Try it
Give back, unchanged, each line from the one containing "This screenshot has height=438, width=660." through the last line of the entries below.

Pixel coordinate grounding data
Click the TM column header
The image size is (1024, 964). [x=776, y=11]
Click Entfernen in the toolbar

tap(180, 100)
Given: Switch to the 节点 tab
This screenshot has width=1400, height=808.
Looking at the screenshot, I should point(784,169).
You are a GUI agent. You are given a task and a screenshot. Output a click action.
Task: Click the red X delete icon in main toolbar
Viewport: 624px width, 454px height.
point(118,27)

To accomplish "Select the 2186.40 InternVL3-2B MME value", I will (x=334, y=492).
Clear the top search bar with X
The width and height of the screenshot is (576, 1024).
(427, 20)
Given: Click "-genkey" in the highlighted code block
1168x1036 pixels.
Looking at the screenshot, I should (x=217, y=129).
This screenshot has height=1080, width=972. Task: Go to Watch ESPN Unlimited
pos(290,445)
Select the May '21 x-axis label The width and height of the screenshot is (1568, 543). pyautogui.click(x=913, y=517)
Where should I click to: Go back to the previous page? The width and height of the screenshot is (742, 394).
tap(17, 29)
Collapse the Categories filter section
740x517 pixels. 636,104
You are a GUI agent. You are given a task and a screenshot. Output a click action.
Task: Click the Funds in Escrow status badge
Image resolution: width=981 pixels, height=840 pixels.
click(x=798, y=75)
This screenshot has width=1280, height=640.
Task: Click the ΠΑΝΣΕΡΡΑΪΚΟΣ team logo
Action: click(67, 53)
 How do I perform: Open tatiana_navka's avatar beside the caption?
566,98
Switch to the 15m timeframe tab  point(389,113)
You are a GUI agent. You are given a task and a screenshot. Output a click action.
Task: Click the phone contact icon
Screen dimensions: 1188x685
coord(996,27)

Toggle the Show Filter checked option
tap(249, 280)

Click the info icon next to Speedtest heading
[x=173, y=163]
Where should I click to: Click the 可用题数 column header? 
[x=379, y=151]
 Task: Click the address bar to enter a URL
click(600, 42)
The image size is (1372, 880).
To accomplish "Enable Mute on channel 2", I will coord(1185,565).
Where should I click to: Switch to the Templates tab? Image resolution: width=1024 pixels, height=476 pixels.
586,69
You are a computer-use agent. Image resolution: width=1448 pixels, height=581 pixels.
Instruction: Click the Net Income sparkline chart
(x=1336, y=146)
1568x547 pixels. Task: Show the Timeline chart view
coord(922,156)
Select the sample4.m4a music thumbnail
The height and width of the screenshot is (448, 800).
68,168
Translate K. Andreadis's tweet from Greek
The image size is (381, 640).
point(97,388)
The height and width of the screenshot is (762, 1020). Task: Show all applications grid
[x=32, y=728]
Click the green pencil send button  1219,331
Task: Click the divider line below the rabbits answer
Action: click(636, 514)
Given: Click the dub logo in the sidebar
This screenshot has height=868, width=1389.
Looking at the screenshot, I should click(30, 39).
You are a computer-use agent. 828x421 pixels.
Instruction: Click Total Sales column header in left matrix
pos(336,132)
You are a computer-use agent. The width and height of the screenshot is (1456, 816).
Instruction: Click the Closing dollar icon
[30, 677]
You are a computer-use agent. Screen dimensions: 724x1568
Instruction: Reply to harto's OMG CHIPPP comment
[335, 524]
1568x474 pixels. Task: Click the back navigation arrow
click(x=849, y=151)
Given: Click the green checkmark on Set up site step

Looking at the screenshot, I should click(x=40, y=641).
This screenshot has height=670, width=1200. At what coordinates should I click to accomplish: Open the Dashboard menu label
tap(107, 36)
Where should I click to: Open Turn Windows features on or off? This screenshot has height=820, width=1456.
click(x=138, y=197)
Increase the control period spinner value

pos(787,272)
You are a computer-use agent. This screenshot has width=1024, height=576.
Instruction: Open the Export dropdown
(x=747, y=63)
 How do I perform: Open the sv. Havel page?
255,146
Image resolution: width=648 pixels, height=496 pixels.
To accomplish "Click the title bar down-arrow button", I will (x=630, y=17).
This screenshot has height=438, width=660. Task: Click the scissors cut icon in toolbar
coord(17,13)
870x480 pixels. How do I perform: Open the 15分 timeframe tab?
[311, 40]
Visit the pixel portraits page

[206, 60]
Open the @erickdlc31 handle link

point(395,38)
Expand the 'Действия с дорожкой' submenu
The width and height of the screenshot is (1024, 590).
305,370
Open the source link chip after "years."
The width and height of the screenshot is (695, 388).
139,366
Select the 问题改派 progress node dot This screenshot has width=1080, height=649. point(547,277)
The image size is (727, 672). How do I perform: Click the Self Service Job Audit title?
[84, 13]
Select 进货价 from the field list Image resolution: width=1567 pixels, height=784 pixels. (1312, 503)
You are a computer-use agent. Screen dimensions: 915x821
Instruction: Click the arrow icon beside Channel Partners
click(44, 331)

Reply to the task
This screenshot has height=438, width=660. Task: Click the scissors cut icon in toolbar
coord(17,13)
870x480 pixels. How do I perform: Open the 15分 timeframe tab?
[311, 40]
Visit the pixel portraits page

[206, 60]
Open the @erickdlc31 handle link

point(395,38)
Expand the 'Действия с дорожкой' submenu
The width and height of the screenshot is (1024, 590).
305,370
Open the source link chip after "years."
The width and height of the screenshot is (695, 388).
139,366
Select the 问题改派 progress node dot This screenshot has width=1080, height=649. point(547,277)
The image size is (727, 672). How do I perform: Click the Self Service Job Audit title?
[84, 13]
Select 进货价 from the field list Image resolution: width=1567 pixels, height=784 pixels. (1312, 503)
You are a computer-use agent. Screen dimensions: 915x821
Instruction: Click the arrow icon beside Channel Partners
click(44, 331)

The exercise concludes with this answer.